常勤医として午前の診療、午後の診療、担当している入院患者の回診、夜間の当直と激務に追われる日々を送っていました。
そんな中「モンスター患者」に執拗に攻撃され、心身ともに追い詰められていきますが、先輩医師に助けられながら、毎日の医療を頑張ります。でも、「モンスター患者の予想を超える行動」と「思いがけない悲劇」によって、千晶さんは心身ともに崩壊していきます。
そんな千晶さんが、最後には「ディア・ペイシェント」「親愛なる患者」と考えられるようになる感動の物語です。
- 午前外来
- 夜間当直
- オアシス
- 豹変
- 攻撃
- 崩壊
- 日常

「崩壊」の章までは、千晶さんのことが心配で、読むのが辛かったです。
最後の章「日常」は、感動して胸が熱くなりました。
本を読んだ感想
どんな仕事でも大変な面はあると思いますし、みんな色々な苦労をしながらがんばっていると思いますが、「ディア・ペイシェント」の主人公の千晶さんの「大変さと苦労」は想像以上でした。
医師と患者の関係が、時代の流れで変わってきていること、その結果、昔以上に医療現場に携わる人たちが苦労されていることが、よくわかりました。
現役医師の南杏子さんが、伝えたかった事の一部とは思いますが、本当に胸に響きました。
また、千晶さんが、お父さんの言葉を聞いて気持ちを奮い立たせるところや、先輩の言葉や行動によって強くなっていく姿に感動しました。

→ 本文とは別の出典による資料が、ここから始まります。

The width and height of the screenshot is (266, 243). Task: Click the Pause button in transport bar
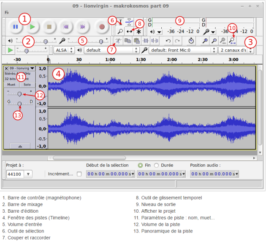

人が成長していく物語は、胸を熱くしますし、「自分もがんばろう。」という気持ちになります。

コロナ禍で医療現場がひっ迫しているニュースをよく耳にしますが、そもそもコロナ以前から大変な仕事だったんだ。と改めて思いました。
まとめ
南杏子さんの作品は、初めて読みましたが、読み始めたら止まらず、長編作品ですが一気に読み終わりました。
リアルな医療現場を題材にしたストーリーと千晶さんの気持ちが伝わってくるわかりやすいストーリー展開に、読み手の気持ちが惹き込まれていきます。
成長した千晶さんの「誠実であり続けよう」という言葉に共感しましたし、私も大切にしている言葉で「誠実に生きる事が、穏やかな人生につながる」と改めて思いました。
現役医師の南杏子さんが、医療現場の苦悩と喜びを綴った「ディア・ペイシェント」を医療小説に興味のある方におすすめします。読むと胸が熱くなる感動の作品です。